Sultan Abdülaziz Paris seyahatinde, alay ve tören arabaları ile İstasyondan alınarak İmparatorluk Sarayı’na götürülmüş, Tuilleries Sarayı’nda İmparatoriçe Eugénie tarafından karşılanmış ve ilk kez orada tanışmışlardı.
Bu güzelliği ve zekasıyla meşhur olan İmparatoriçe daha ilk bakışta Sultan’ın aklını başından almış, seyahat boyunca aklı onda kalmıştı.
Yemekten sonra Sultan Abdülaziz ve beraberindeki heyet kendilerine tahsis edilen Elysée Sarayına geçmek üzere Tuilleries Sarayı’ndan ayrılmışlardı.
Ertesi sabah, Pazartesi günü, İmparator III. Napoleon ile birlikte Eski Fransa krallarından Louis’in görkemli saltanat arabası ile Sanayi Fuarının düzenlendiği Kristal Palas’a gidilmiş, Sanayi Fuarı gezilmiş, yeni ürünleri icad eden sanatkar ve sanayicilere İmparator, İmparatoriçe ve Sultan tarafından birlikte ödül ve nişanlar verilmiş, sonrasında tekrar saraya dönülmüştü.
Sultan Abdülaziz, İmparatoriçe Eugénie’yi bir daha ancak iki sene sonra İmparatoriçe’nin Mısır’a Suveyş Kanalının açılış merasimine giderken Fransız emperyal yatı “L’aigle” ile Ekim 1869’da İstanbul’a uğraması sayesinde görebilmişti.
Fransa İmparatoriçesi Eugenie şerefine Beykoz Çayırı’nda düzenlenen av partileri sırasında buraya Hümâyunâbâd Kasrı (Tokat Köşkü) inşaa edilmişti. Ancak bu pavyondan günümüze hiçbir iz kalmamıştır.

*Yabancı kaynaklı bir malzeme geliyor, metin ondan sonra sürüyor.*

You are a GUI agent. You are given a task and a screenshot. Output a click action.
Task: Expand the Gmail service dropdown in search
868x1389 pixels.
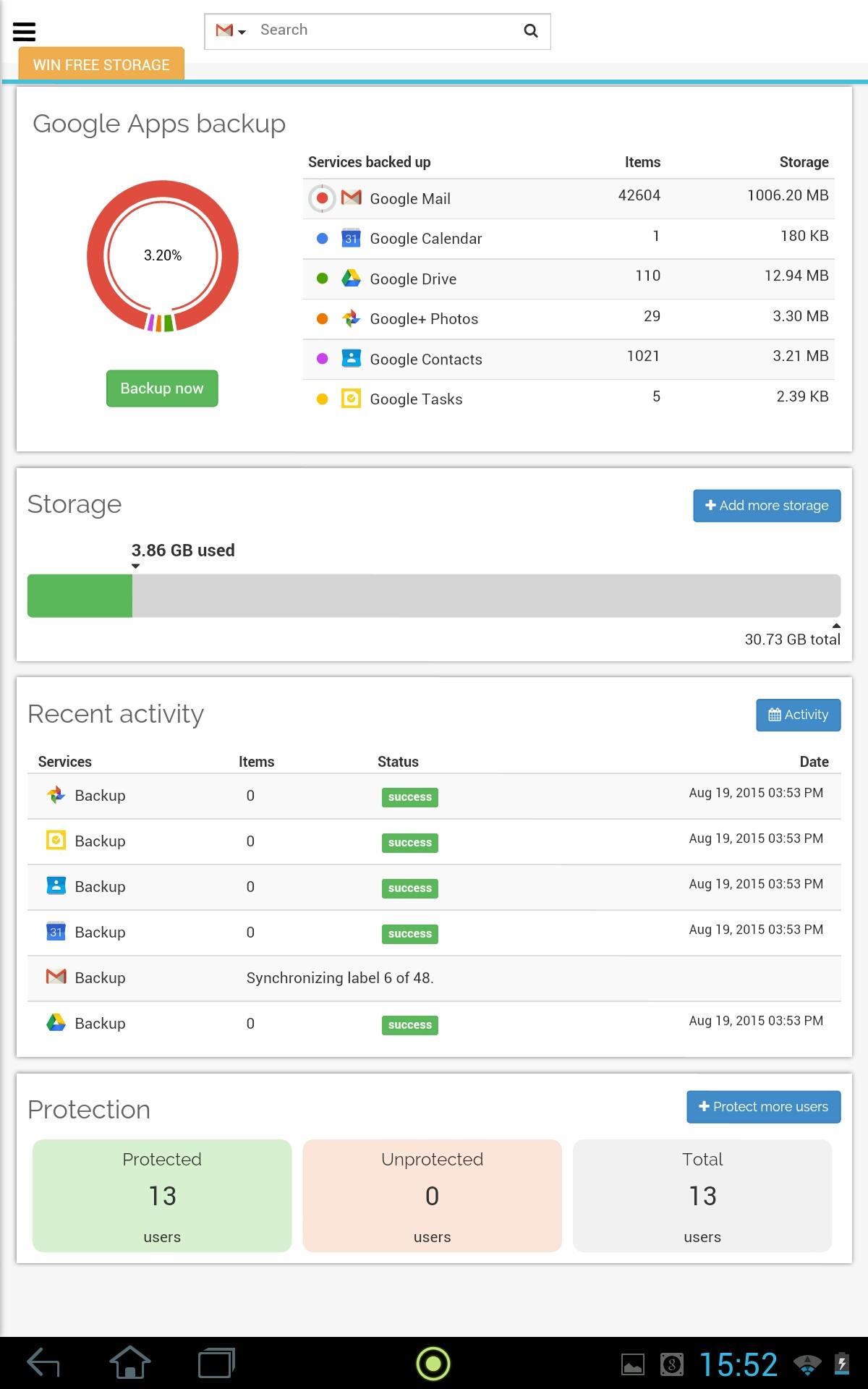point(231,30)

Beylerbeyi Sarayı’nda misafir edilen İmparatoriçe ile 17 Ekim gecesi saatlerce beraber kalmışlar ve bu çok özel anlar yıllarca bir söylenti olarak dilden dile aktarılmıştı. Bu efsanenin gercekliği ve detayları ancak yakın bir tarihte İspanyol Cervantes Enstitüsü Müdürü Pablo Martin Asuero’nun yazıp yayınladığı “Mavi Sütunlu Saray” adlı kitapta ortaya cıkmış oldu.